* START Material supplied *

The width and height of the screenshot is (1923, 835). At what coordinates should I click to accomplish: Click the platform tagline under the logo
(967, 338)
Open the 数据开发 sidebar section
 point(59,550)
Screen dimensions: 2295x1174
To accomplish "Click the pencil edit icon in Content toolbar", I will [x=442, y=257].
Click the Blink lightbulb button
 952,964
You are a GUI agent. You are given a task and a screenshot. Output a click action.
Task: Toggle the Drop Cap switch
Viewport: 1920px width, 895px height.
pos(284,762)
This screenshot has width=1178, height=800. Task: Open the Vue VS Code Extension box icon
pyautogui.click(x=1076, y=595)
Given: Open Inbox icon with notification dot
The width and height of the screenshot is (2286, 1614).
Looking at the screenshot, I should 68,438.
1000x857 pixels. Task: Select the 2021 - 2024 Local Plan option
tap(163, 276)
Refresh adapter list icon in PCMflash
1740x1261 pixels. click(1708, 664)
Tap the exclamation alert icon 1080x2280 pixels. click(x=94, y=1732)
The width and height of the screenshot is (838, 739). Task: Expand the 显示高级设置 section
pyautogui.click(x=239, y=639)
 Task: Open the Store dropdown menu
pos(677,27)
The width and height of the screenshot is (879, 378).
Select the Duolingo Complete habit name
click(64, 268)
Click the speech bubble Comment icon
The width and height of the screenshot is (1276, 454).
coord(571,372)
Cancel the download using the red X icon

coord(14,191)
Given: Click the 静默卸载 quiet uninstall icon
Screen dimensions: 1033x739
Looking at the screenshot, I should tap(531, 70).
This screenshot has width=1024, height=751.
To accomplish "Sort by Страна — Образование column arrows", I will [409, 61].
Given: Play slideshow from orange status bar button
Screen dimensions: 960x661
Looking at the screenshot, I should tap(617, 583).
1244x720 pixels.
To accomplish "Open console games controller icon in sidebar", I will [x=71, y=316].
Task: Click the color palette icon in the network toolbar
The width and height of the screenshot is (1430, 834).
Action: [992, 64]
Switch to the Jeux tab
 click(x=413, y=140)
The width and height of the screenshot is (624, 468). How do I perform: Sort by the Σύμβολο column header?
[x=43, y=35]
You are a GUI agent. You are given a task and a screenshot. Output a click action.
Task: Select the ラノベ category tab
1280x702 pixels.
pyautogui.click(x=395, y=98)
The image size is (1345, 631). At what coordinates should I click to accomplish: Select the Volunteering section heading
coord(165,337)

* END Material supplied *

Copy the data above line for line, without changing anything.

§ Final answer
The width and height of the screenshot is (1923, 835). At what coordinates should I click to accomplish: Click the platform tagline under the logo
(967, 338)
Open the 数据开发 sidebar section
 point(59,550)
Screen dimensions: 2295x1174
To accomplish "Click the pencil edit icon in Content toolbar", I will [x=442, y=257].
Click the Blink lightbulb button
 952,964
You are a GUI agent. You are given a task and a screenshot. Output a click action.
Task: Toggle the Drop Cap switch
Viewport: 1920px width, 895px height.
pos(284,762)
This screenshot has width=1178, height=800. Task: Open the Vue VS Code Extension box icon
pyautogui.click(x=1076, y=595)
Given: Open Inbox icon with notification dot
The width and height of the screenshot is (2286, 1614).
Looking at the screenshot, I should 68,438.
1000x857 pixels. Task: Select the 2021 - 2024 Local Plan option
tap(163, 276)
Refresh adapter list icon in PCMflash
1740x1261 pixels. click(1708, 664)
Tap the exclamation alert icon 1080x2280 pixels. click(x=94, y=1732)
The width and height of the screenshot is (838, 739). Task: Expand the 显示高级设置 section
pyautogui.click(x=239, y=639)
 Task: Open the Store dropdown menu
pos(677,27)
The width and height of the screenshot is (879, 378).
Select the Duolingo Complete habit name
click(64, 268)
Click the speech bubble Comment icon
The width and height of the screenshot is (1276, 454).
coord(571,372)
Cancel the download using the red X icon

coord(14,191)
Given: Click the 静默卸载 quiet uninstall icon
Screen dimensions: 1033x739
Looking at the screenshot, I should tap(531, 70).
This screenshot has width=1024, height=751.
To accomplish "Sort by Страна — Образование column arrows", I will [409, 61].
Given: Play slideshow from orange status bar button
Screen dimensions: 960x661
Looking at the screenshot, I should tap(617, 583).
1244x720 pixels.
To accomplish "Open console games controller icon in sidebar", I will [x=71, y=316].
Task: Click the color palette icon in the network toolbar
The width and height of the screenshot is (1430, 834).
Action: [992, 64]
Switch to the Jeux tab
 click(x=413, y=140)
The width and height of the screenshot is (624, 468). How do I perform: Sort by the Σύμβολο column header?
[x=43, y=35]
You are a GUI agent. You are given a task and a screenshot. Output a click action.
Task: Select the ラノベ category tab
1280x702 pixels.
pyautogui.click(x=395, y=98)
The image size is (1345, 631). At what coordinates should I click to accomplish: Select the Volunteering section heading
coord(165,337)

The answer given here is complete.